## The problem
Quote the rows word for word, from the line with "430x243 pixels. Task: Expand the .idea folder" up to and including the line with "coord(220,167)".

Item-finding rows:
_ _ _

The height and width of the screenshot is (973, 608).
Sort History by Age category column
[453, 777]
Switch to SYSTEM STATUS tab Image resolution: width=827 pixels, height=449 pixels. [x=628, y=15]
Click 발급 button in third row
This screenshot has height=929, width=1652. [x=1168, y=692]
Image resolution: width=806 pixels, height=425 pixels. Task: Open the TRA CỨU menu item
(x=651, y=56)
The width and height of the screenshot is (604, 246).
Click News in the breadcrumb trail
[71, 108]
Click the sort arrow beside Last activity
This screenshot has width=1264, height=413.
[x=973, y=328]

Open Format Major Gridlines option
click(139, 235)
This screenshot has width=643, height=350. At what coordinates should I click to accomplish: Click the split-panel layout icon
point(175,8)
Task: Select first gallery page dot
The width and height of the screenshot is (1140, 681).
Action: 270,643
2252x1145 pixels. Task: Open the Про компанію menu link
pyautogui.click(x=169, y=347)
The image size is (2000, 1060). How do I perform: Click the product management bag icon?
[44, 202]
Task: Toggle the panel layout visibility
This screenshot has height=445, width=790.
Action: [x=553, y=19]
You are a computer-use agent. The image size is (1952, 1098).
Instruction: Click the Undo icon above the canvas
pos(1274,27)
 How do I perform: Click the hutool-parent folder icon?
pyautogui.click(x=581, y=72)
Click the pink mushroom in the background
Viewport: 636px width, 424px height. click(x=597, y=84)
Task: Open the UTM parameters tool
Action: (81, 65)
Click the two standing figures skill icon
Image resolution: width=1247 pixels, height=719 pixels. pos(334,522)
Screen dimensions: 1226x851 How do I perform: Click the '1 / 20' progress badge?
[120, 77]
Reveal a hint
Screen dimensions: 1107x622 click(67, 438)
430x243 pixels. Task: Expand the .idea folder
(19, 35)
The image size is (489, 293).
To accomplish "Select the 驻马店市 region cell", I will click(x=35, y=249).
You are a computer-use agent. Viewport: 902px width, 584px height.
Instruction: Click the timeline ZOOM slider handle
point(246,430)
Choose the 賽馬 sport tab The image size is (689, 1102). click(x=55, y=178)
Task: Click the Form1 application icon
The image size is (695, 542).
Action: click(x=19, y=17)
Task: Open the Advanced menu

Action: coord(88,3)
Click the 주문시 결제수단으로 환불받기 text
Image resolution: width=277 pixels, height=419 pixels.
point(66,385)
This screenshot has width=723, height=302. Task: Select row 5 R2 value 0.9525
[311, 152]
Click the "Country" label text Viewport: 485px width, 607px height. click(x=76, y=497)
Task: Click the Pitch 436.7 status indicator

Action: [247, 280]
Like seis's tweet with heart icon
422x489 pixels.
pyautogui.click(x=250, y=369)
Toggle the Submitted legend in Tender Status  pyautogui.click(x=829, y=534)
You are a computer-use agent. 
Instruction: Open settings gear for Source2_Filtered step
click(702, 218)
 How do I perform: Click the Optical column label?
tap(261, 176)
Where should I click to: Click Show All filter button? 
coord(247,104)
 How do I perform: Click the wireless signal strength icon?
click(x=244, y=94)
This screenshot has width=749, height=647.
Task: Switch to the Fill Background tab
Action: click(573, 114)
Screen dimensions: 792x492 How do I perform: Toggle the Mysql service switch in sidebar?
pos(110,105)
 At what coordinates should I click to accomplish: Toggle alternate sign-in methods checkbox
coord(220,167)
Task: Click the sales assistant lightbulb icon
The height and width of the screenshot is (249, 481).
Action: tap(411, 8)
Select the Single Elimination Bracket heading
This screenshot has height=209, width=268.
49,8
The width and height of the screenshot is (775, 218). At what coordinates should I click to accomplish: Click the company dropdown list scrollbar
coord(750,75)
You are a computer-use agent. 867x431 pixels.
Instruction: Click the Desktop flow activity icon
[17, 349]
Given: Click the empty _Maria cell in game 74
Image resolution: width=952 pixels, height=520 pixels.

_ _ _

## Solution below
430x243 pixels. Task: Expand the .idea folder
(19, 35)
The image size is (489, 293).
To accomplish "Select the 驻马店市 region cell", I will click(x=35, y=249).
You are a computer-use agent. Viewport: 902px width, 584px height.
Instruction: Click the timeline ZOOM slider handle
point(246,430)
Choose the 賽馬 sport tab The image size is (689, 1102). click(x=55, y=178)
Task: Click the Form1 application icon
The image size is (695, 542).
Action: click(x=19, y=17)
Task: Open the Advanced menu

Action: coord(88,3)
Click the 주문시 결제수단으로 환불받기 text
Image resolution: width=277 pixels, height=419 pixels.
point(66,385)
This screenshot has width=723, height=302. Task: Select row 5 R2 value 0.9525
[311, 152]
Click the "Country" label text Viewport: 485px width, 607px height. click(x=76, y=497)
Task: Click the Pitch 436.7 status indicator

Action: [247, 280]
Like seis's tweet with heart icon
422x489 pixels.
pyautogui.click(x=250, y=369)
Toggle the Submitted legend in Tender Status  pyautogui.click(x=829, y=534)
You are a computer-use agent. 
Instruction: Open settings gear for Source2_Filtered step
click(702, 218)
 How do I perform: Click the Optical column label?
tap(261, 176)
Where should I click to: Click Show All filter button? 
coord(247,104)
 How do I perform: Click the wireless signal strength icon?
click(x=244, y=94)
This screenshot has width=749, height=647.
Task: Switch to the Fill Background tab
Action: click(573, 114)
Screen dimensions: 792x492 How do I perform: Toggle the Mysql service switch in sidebar?
pos(110,105)
 At what coordinates should I click to accomplish: Toggle alternate sign-in methods checkbox
coord(220,167)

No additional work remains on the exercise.